For those of us who've been breathlessly anticipating the videos of the Race to the Top finalists' final presentations, the wait is over.

Click here to get to the Education Department's page. You'll find the videos tucked into those little boxes where a state's application is.

I quickly perused a few videos and noticed, first thing, that you NEVER see the Race to the Top judges. The Education Department even went so far as to bleep out any audio references to the judges' names, so it's impossible to know which judge is asking which question. I don't understand why the department did that since the names of all the reviewers are public now.

Let's just say these videos don't provide much in the way of visual entertainment, only static, wide shots of the five state presenters, mixed occasionally with Power Point slides.

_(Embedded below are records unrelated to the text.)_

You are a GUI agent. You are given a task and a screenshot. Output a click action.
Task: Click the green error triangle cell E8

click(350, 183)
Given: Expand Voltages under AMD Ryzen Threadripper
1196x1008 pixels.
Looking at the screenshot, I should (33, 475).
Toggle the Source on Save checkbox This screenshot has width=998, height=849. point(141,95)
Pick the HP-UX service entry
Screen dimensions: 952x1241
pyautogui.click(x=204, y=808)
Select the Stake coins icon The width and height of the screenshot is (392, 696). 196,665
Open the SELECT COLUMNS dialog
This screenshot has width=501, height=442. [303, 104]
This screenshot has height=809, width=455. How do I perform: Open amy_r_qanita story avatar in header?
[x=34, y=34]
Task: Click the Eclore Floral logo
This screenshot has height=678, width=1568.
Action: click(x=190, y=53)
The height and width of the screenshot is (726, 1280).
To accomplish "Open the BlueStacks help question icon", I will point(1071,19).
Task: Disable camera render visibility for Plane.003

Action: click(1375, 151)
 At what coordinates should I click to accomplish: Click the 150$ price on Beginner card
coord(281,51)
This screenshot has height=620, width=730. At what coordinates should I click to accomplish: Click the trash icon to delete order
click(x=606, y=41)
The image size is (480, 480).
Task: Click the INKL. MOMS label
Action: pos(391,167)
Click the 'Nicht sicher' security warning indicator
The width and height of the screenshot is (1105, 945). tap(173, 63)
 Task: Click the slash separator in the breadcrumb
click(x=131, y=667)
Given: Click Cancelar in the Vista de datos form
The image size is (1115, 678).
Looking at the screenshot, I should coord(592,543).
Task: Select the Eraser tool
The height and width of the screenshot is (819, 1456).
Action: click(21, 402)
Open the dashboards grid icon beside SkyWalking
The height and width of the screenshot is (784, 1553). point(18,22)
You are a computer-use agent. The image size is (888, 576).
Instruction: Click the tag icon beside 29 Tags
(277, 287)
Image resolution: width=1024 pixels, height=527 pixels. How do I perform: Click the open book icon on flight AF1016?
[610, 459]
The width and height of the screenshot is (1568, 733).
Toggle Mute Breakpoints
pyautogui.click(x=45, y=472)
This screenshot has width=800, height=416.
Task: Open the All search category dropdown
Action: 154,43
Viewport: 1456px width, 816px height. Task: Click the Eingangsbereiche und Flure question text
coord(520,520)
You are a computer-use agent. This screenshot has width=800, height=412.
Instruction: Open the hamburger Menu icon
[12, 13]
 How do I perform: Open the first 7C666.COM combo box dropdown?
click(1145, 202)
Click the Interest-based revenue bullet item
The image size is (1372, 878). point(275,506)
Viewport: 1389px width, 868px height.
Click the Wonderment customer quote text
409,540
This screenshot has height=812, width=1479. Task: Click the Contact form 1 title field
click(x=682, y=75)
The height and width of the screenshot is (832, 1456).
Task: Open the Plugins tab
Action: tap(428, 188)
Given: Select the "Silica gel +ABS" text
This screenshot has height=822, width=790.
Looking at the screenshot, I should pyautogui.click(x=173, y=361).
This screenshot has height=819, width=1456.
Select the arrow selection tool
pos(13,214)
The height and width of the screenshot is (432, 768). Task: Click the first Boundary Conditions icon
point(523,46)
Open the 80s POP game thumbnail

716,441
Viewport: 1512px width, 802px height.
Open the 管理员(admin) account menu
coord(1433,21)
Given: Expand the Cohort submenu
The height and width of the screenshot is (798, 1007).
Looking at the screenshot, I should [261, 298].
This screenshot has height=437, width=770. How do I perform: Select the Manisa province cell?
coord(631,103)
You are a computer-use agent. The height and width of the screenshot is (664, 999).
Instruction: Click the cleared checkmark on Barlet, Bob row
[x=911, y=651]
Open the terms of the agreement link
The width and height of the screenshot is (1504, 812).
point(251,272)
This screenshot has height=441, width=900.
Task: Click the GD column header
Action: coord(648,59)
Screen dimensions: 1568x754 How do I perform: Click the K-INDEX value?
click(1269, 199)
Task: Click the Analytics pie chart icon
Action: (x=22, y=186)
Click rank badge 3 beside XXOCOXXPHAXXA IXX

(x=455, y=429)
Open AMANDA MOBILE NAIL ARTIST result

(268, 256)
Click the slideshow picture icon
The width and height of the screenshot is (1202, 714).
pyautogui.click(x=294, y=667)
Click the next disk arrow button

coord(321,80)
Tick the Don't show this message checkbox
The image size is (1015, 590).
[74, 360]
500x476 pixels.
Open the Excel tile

Now that I've dispensed with my superficial critique, let's talk about the substance of these things, starting with New York, one of two states that lost a few points after its presentation. I skipped the 30-minute presentation and turned to the hour-long Q and A with the judges.

I've been as interested in sizing up the judges' performances as the state teams' themselves, and, right out of the gate, this panel of judges had tough questions for the New York team, which included state Education Commissioner David Steiner.

One judge pressed the team members on how New York's current charter school cap would inhibit the proliferation of new charters.

A second judge peppered them with questions about how they would implement new teacher evaluations and other controversial teacher-related initiatives on a wide scale without having more robust support from local teachers' unions. And one peer reviewer—noting how difficult it is to judge a state's credibility when it comes to actually executing a Race to the Top plan—challenged the panel to explain why it didn't bring an employee from the New York City school district, since much of the state's application is based on reforms initiated in the city that would be expanded statewide. (Note: Robert Hughes, the president of New Visions for New Schools, a reform organization which works directly with roughly 75 NYC public schools, was on the New York panel.)

Toward the end of the presentation, this simple, concrete question jumped out at me: "What's going to be looking different in your high school classrooms?"

If you fast forward to about the 45 minute point of the Q and A video, you'll find Commissioner Steiner's full answer, but here's an excerpt:

"Teachers are going to be freed to teach quality material that is sequential, and is sequenced from what came before," he said. "They will know what students have learned before... The actual atmosphere in a classroom, the interaction between a student and a teacher will be different as a result of all the things that we put in place. And parents, districts, communities, will have a level of transparency around what's going on in the schools that they've never had before."

There are 15 more of these videos to plow through, so any of you who take the time and effort to do it, feel free to contribute a review in this space.